┌──
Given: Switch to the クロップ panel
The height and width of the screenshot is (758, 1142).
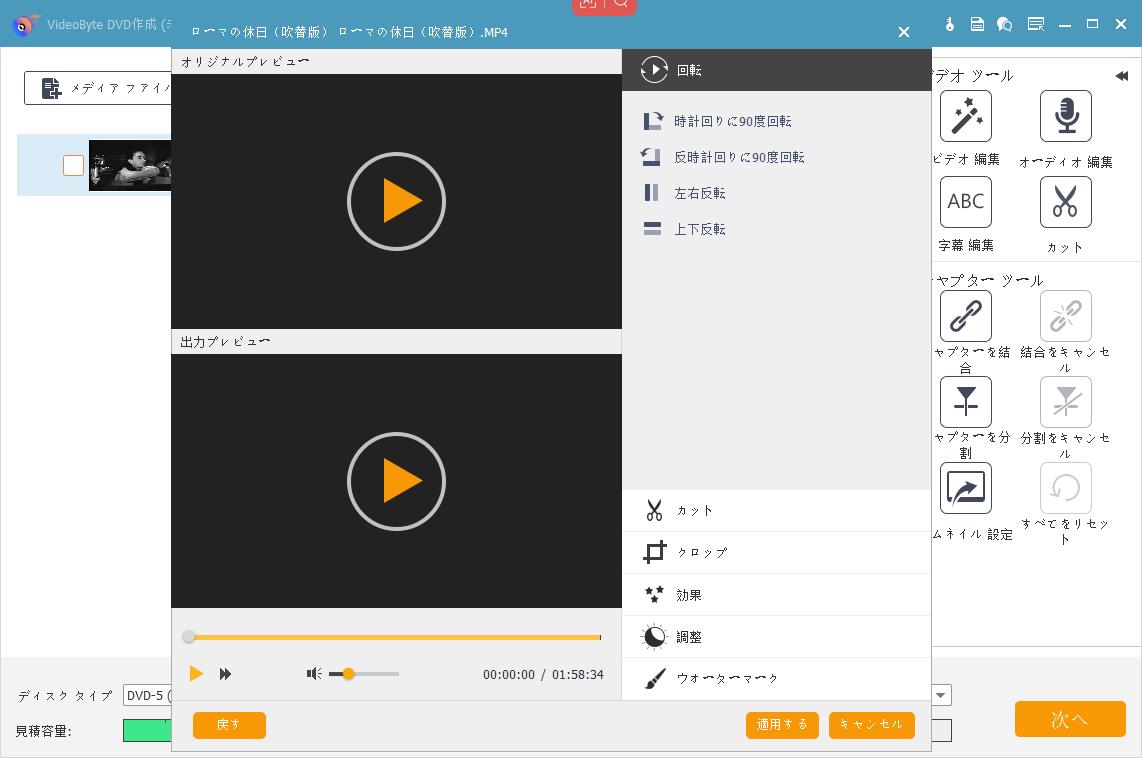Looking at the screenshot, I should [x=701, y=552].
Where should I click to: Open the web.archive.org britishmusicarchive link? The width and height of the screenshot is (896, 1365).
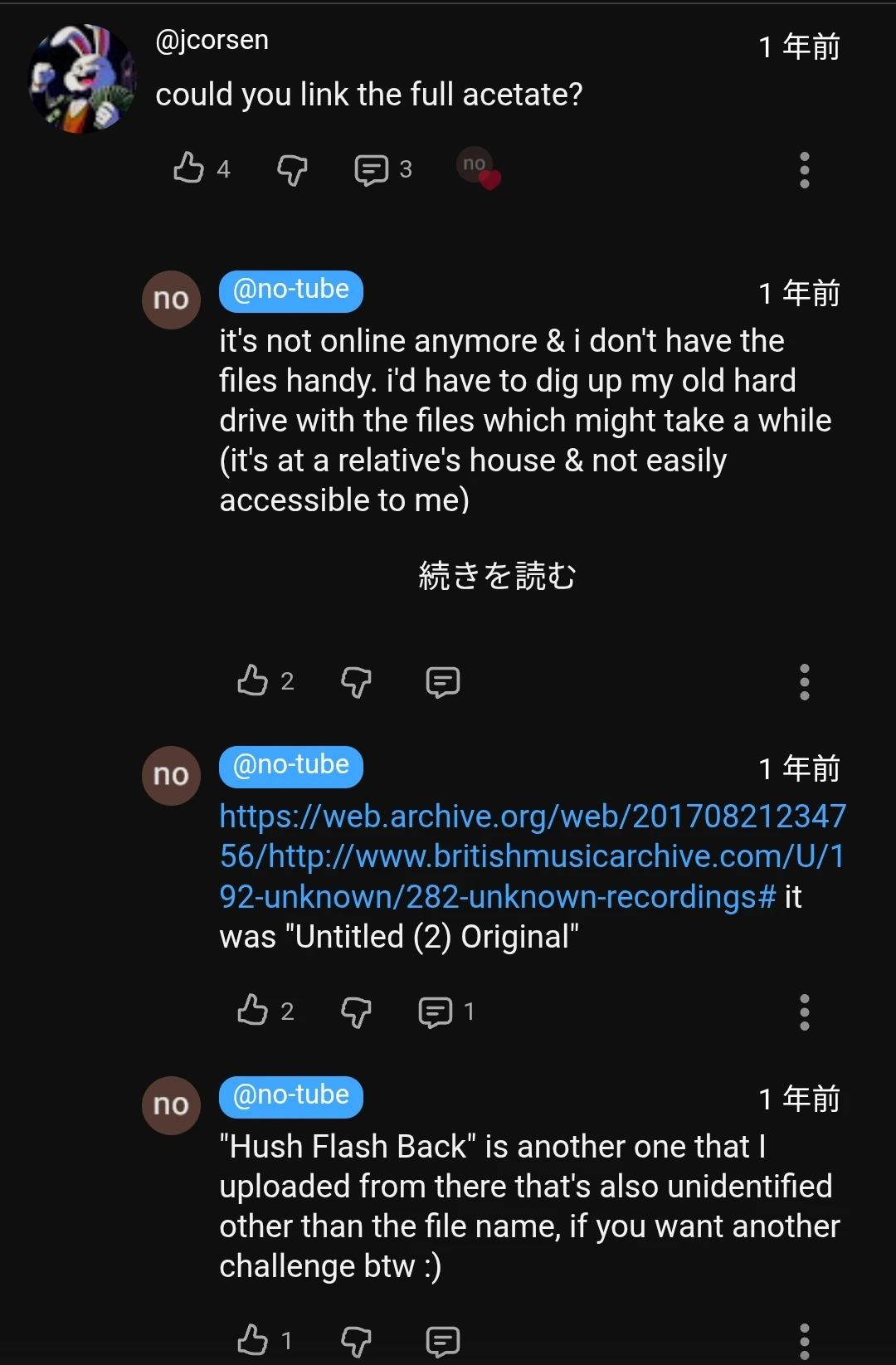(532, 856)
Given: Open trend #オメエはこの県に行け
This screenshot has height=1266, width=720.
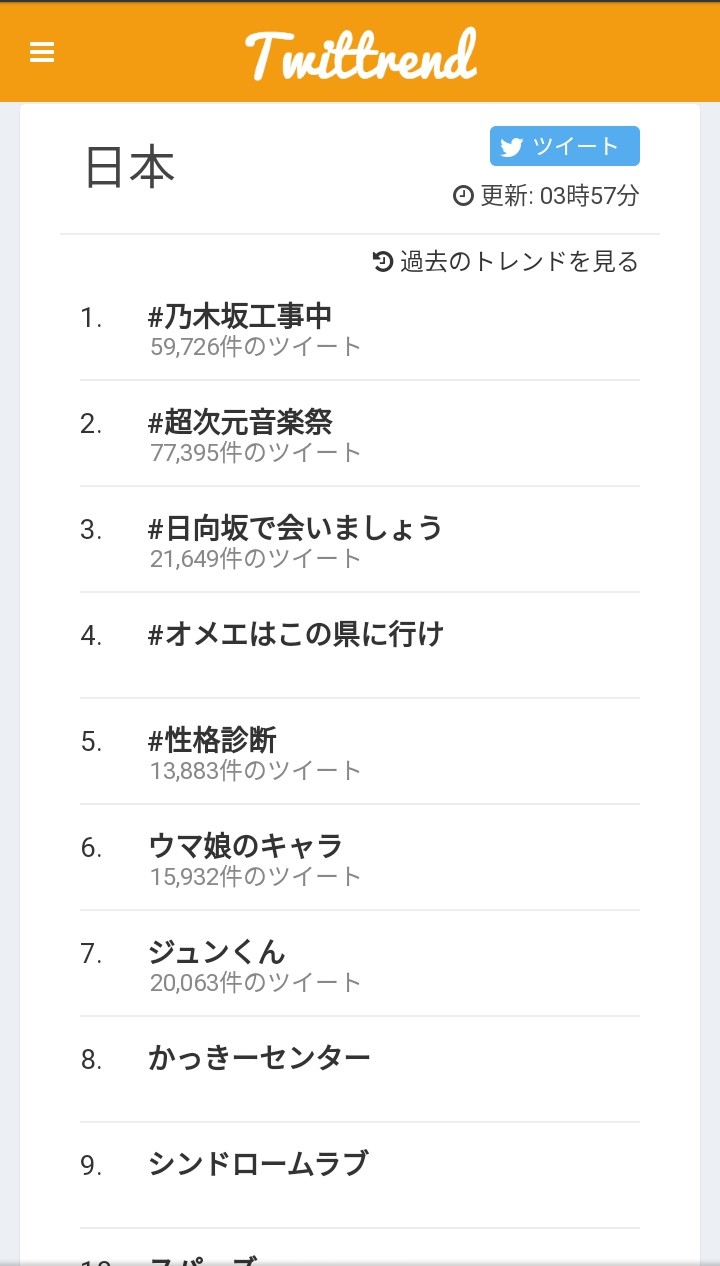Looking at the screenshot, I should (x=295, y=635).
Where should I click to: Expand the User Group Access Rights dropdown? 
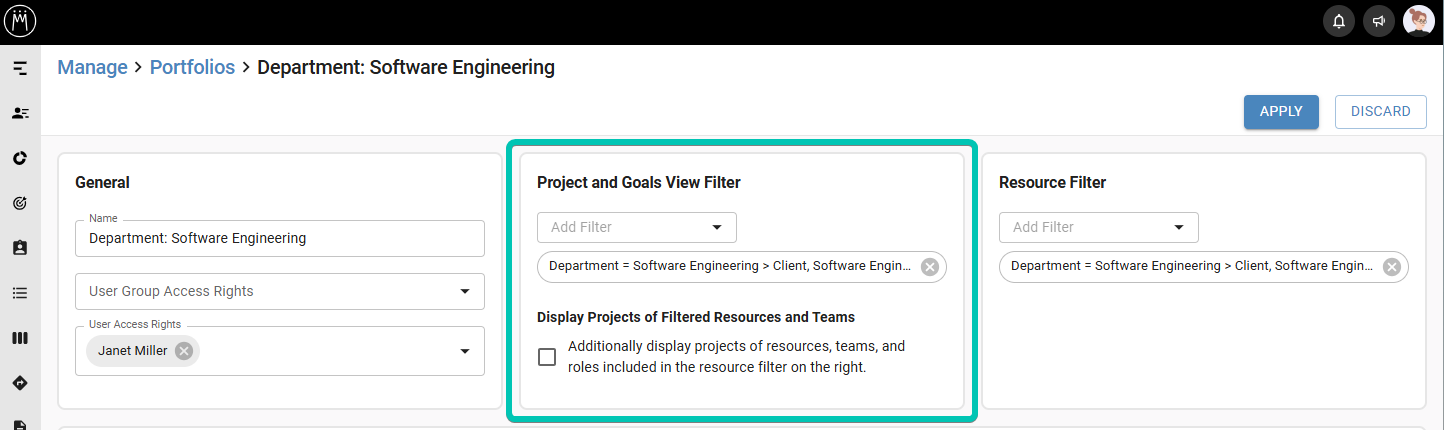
└──
[TO DO] Please copy the data shown above, line by line and exactly, omitting the images.

[EXERCISE OUTPUT]
Given: Switch to the クロップ panel
The height and width of the screenshot is (758, 1142).
Looking at the screenshot, I should [x=701, y=552].
Where should I click to: Open the web.archive.org britishmusicarchive link? The width and height of the screenshot is (896, 1365).
(532, 856)
Given: Open trend #オメエはこの県に行け
This screenshot has height=1266, width=720.
Looking at the screenshot, I should (x=295, y=635).
Where should I click to: Expand the User Group Access Rights dropdown? 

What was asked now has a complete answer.